-- Directions for this task --
Return the entire listing, word for word.

#### Material for this exercise ####

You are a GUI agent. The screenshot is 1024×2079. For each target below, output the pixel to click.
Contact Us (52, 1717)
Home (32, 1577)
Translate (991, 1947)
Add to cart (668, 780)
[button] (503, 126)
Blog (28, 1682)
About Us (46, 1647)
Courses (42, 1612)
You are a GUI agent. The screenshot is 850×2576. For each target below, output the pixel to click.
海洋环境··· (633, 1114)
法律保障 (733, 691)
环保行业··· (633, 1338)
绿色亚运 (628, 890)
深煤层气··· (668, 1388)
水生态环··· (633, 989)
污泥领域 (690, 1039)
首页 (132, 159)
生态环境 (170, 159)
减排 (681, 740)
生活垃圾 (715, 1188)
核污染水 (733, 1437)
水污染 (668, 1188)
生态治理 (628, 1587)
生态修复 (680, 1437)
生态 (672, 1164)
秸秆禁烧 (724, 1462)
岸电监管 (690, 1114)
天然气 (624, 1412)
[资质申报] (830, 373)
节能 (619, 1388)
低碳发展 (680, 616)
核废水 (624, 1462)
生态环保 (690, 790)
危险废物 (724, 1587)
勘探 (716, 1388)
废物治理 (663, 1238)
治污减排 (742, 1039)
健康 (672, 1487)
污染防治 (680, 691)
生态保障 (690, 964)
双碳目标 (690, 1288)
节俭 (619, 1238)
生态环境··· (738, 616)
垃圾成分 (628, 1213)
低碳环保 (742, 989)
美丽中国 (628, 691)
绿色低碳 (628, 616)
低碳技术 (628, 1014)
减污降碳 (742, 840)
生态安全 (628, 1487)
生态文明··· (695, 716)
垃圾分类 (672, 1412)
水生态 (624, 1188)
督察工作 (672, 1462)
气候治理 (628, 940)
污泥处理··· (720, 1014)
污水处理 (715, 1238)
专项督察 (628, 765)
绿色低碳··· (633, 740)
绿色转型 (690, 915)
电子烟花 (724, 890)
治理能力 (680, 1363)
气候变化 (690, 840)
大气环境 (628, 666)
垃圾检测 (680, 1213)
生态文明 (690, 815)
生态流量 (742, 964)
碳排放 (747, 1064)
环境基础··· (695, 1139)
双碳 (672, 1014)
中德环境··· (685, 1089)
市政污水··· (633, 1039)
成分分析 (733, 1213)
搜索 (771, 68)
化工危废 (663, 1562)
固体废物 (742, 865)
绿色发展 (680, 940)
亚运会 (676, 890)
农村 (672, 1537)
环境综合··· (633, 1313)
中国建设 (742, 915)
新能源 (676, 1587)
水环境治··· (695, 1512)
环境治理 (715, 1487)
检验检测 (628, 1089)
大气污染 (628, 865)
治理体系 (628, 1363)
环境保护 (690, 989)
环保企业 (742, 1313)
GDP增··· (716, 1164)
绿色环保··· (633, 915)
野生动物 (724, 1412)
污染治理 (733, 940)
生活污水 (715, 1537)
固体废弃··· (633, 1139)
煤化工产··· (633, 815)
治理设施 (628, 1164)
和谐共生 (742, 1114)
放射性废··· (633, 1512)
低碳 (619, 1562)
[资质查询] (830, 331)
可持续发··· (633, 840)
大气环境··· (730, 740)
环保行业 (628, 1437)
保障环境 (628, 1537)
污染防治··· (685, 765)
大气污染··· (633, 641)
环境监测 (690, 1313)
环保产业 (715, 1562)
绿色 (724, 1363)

####

-- Final answer --
You are a GUI agent. The screenshot is 1024×2079. For each target below, output the pixel to click.
Contact Us (52, 1717)
Home (32, 1577)
Translate (991, 1947)
Add to cart (668, 780)
[button] (503, 126)
Blog (28, 1682)
About Us (46, 1647)
Courses (42, 1612)
You are a GUI agent. The screenshot is 850×2576. For each target below, output the pixel to click.
海洋环境··· (633, 1114)
法律保障 (733, 691)
环保行业··· (633, 1338)
绿色亚运 (628, 890)
深煤层气··· (668, 1388)
水生态环··· (633, 989)
污泥领域 (690, 1039)
首页 (132, 159)
生态环境 (170, 159)
减排 (681, 740)
生活垃圾 (715, 1188)
核污染水 (733, 1437)
水污染 (668, 1188)
生态治理 (628, 1587)
生态修复 (680, 1437)
生态 (672, 1164)
秸秆禁烧 (724, 1462)
岸电监管 (690, 1114)
天然气 (624, 1412)
[资质申报] (830, 373)
节能 (619, 1388)
低碳发展 (680, 616)
核废水 (624, 1462)
生态环保 (690, 790)
危险废物 (724, 1587)
勘探 (716, 1388)
废物治理 (663, 1238)
治污减排 (742, 1039)
健康 (672, 1487)
污染防治 (680, 691)
生态保障 (690, 964)
双碳目标 (690, 1288)
节俭 (619, 1238)
生态环境··· (738, 616)
垃圾成分 (628, 1213)
低碳环保 (742, 989)
美丽中国 (628, 691)
绿色低碳 (628, 616)
低碳技术 (628, 1014)
减污降碳 (742, 840)
生态安全 (628, 1487)
生态文明··· (695, 716)
垃圾分类 (672, 1412)
水生态 (624, 1188)
督察工作 (672, 1462)
气候治理 (628, 940)
污泥处理··· (720, 1014)
污水处理 (715, 1238)
专项督察 (628, 765)
绿色低碳··· (633, 740)
绿色转型 (690, 915)
电子烟花 (724, 890)
治理能力 (680, 1363)
气候变化 (690, 840)
大气环境 (628, 666)
垃圾检测 (680, 1213)
生态文明 (690, 815)
生态流量 (742, 964)
碳排放 (747, 1064)
环境基础··· (695, 1139)
双碳 (672, 1014)
中德环境··· (685, 1089)
市政污水··· (633, 1039)
成分分析 (733, 1213)
搜索 (771, 68)
化工危废 (663, 1562)
固体废物 (742, 865)
绿色发展 (680, 940)
亚运会 (676, 890)
农村 (672, 1537)
环境综合··· (633, 1313)
中国建设 (742, 915)
新能源 (676, 1587)
水环境治··· (695, 1512)
环境治理 (715, 1487)
检验检测 (628, 1089)
大气污染 (628, 865)
治理体系 (628, 1363)
环境保护 (690, 989)
环保企业 (742, 1313)
GDP增··· (716, 1164)
绿色环保··· (633, 915)
野生动物 (724, 1412)
污染治理 (733, 940)
生活污水 (715, 1537)
固体废弃··· (633, 1139)
煤化工产··· (633, 815)
治理设施 (628, 1164)
和谐共生 (742, 1114)
放射性废··· (633, 1512)
低碳 (619, 1562)
[资质查询] (830, 331)
可持续发··· (633, 840)
大气环境··· (730, 740)
环保行业 (628, 1437)
保障环境 (628, 1537)
污染防治··· (685, 765)
大气污染··· (633, 641)
环境监测 (690, 1313)
环保产业 (715, 1562)
绿色 (724, 1363)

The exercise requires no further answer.